WORK ORDER:
A faithful copy of every record is needed here. Images must not appear in it.

RECORDS FOR THE EXERCISE:

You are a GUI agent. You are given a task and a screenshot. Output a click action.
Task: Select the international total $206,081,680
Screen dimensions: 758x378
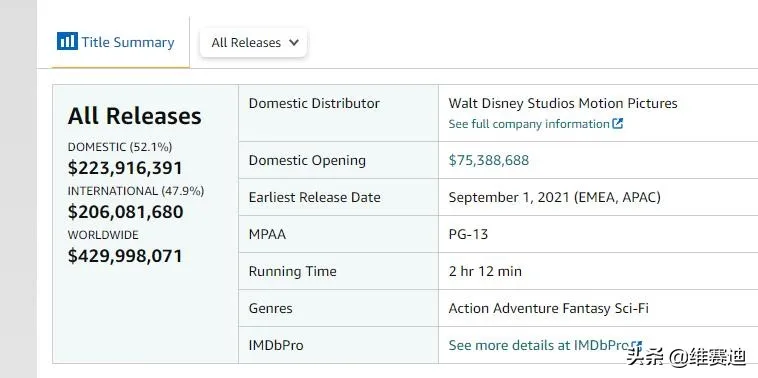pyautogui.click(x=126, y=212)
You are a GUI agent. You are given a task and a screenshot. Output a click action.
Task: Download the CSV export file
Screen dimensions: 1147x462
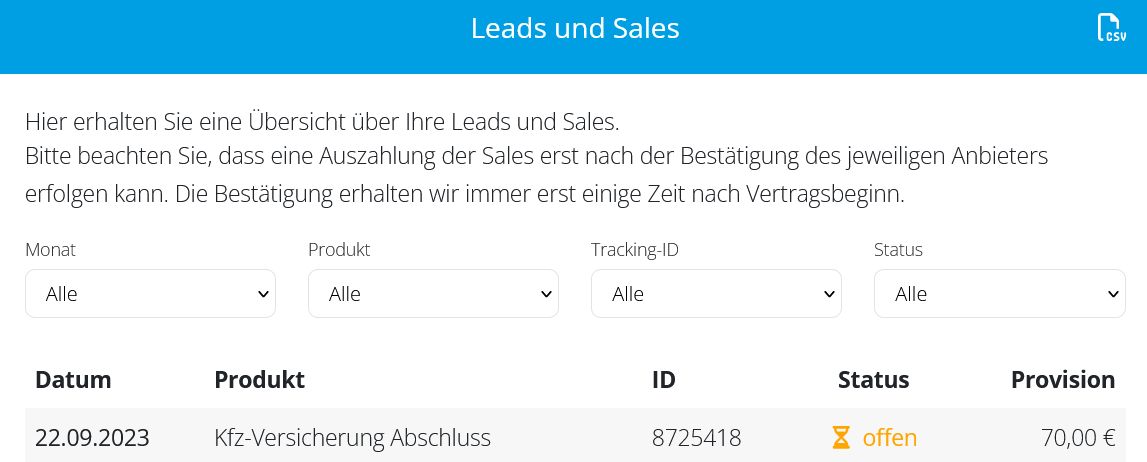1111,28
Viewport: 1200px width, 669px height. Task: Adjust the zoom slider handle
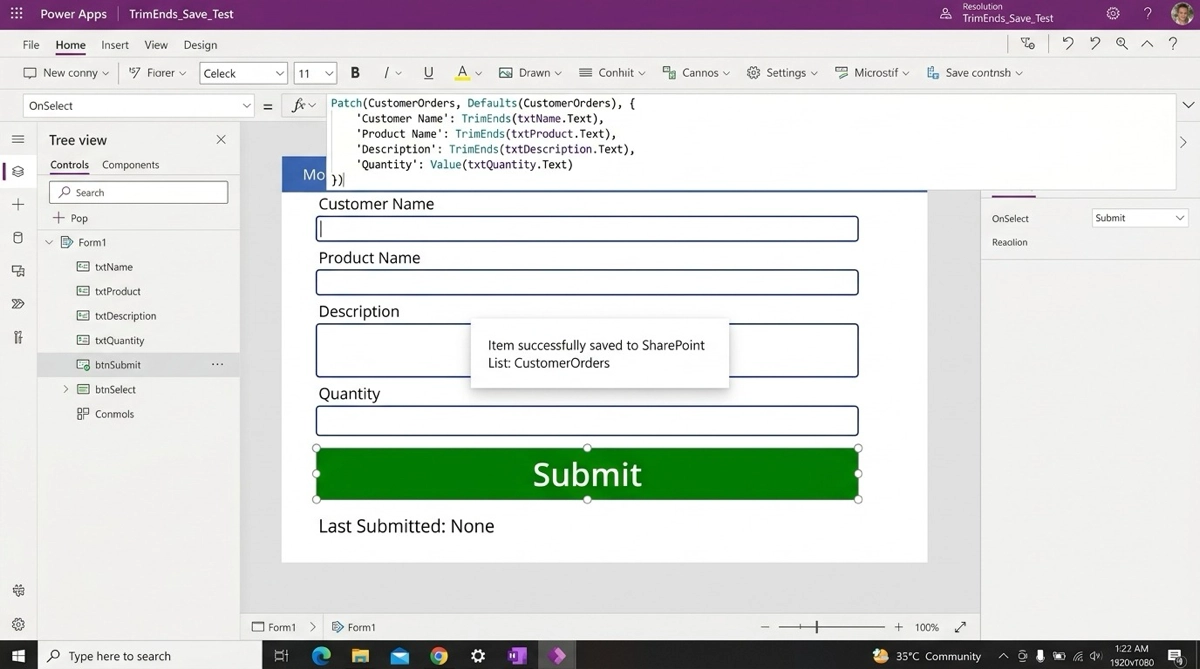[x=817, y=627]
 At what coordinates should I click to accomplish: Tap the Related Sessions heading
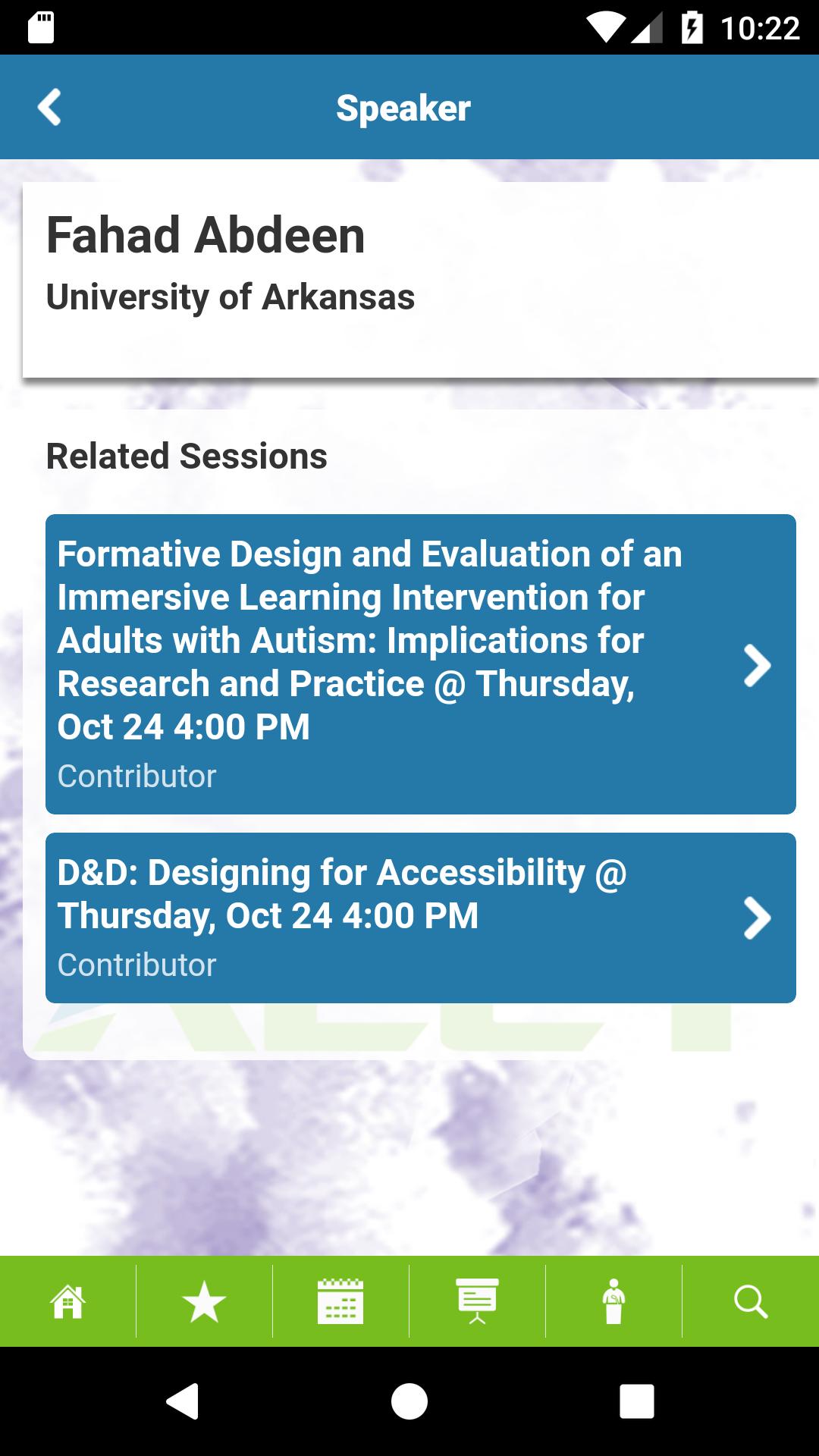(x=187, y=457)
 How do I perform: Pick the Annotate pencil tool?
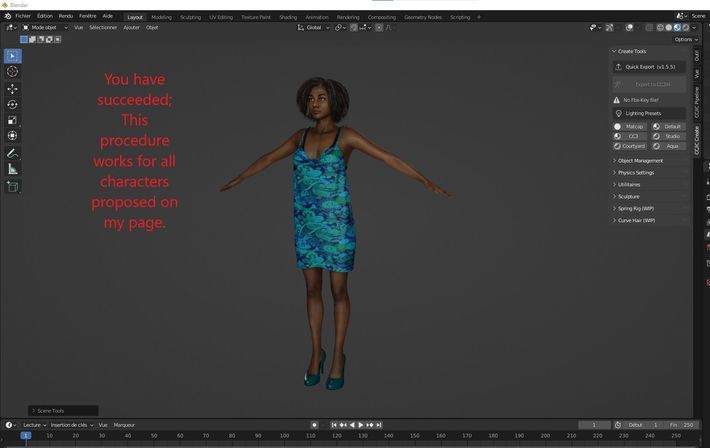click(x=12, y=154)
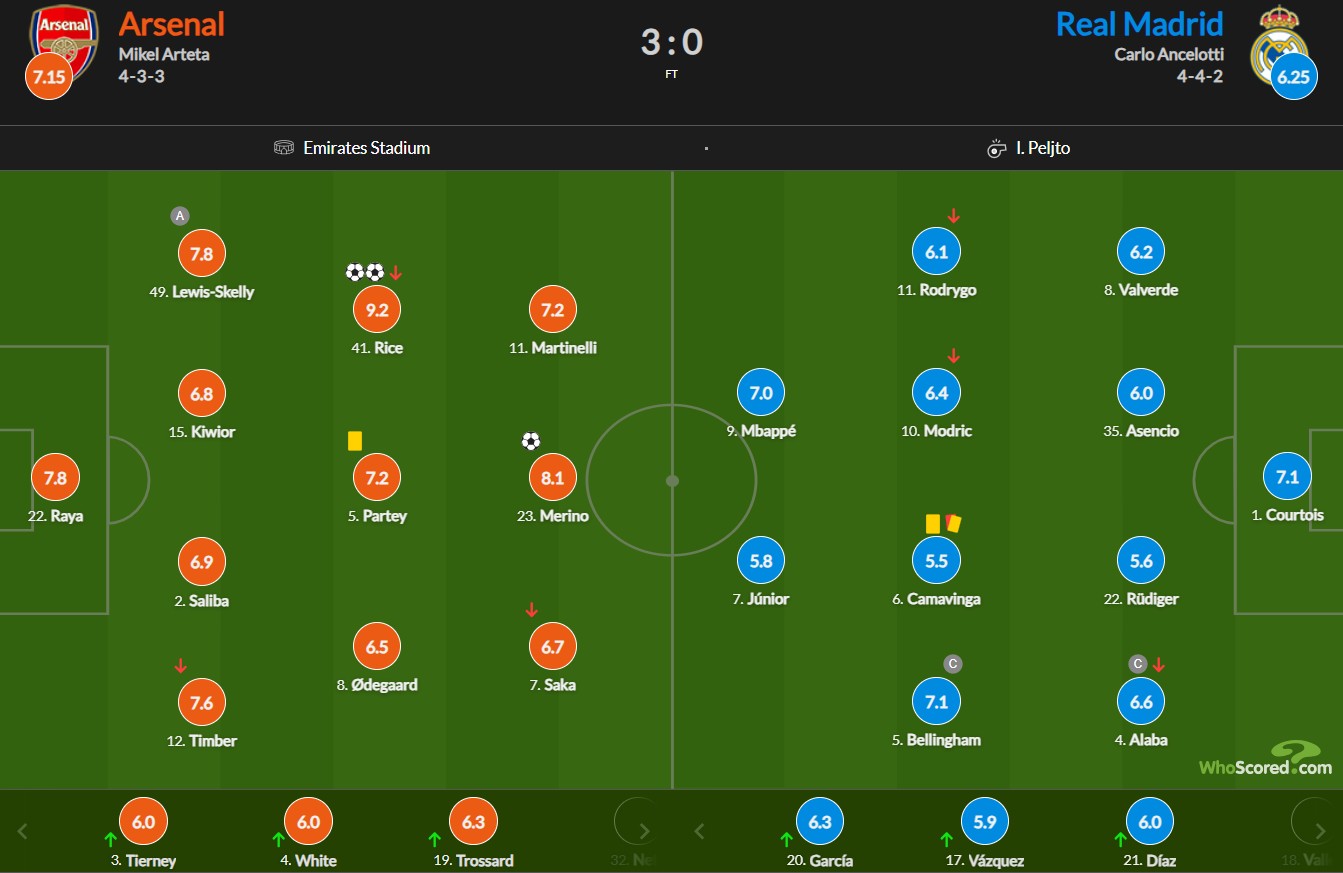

RESPONSE:
You are a GUI agent. You are given a task and a screenshot. Output a click action.
Task: Select the international total $206,081,680
Screen dimensions: 758x378
pyautogui.click(x=126, y=212)
You are a GUI agent. You are given a task and a screenshot. Output a click action.
Task: Download the CSV export file
Screen dimensions: 1147x462
1111,28
Viewport: 1200px width, 669px height. Task: Adjust the zoom slider handle
[x=817, y=627]
 At what coordinates should I click to accomplish: Tap the Related Sessions heading
(x=187, y=457)
 How do I perform: Pick the Annotate pencil tool?
click(x=12, y=154)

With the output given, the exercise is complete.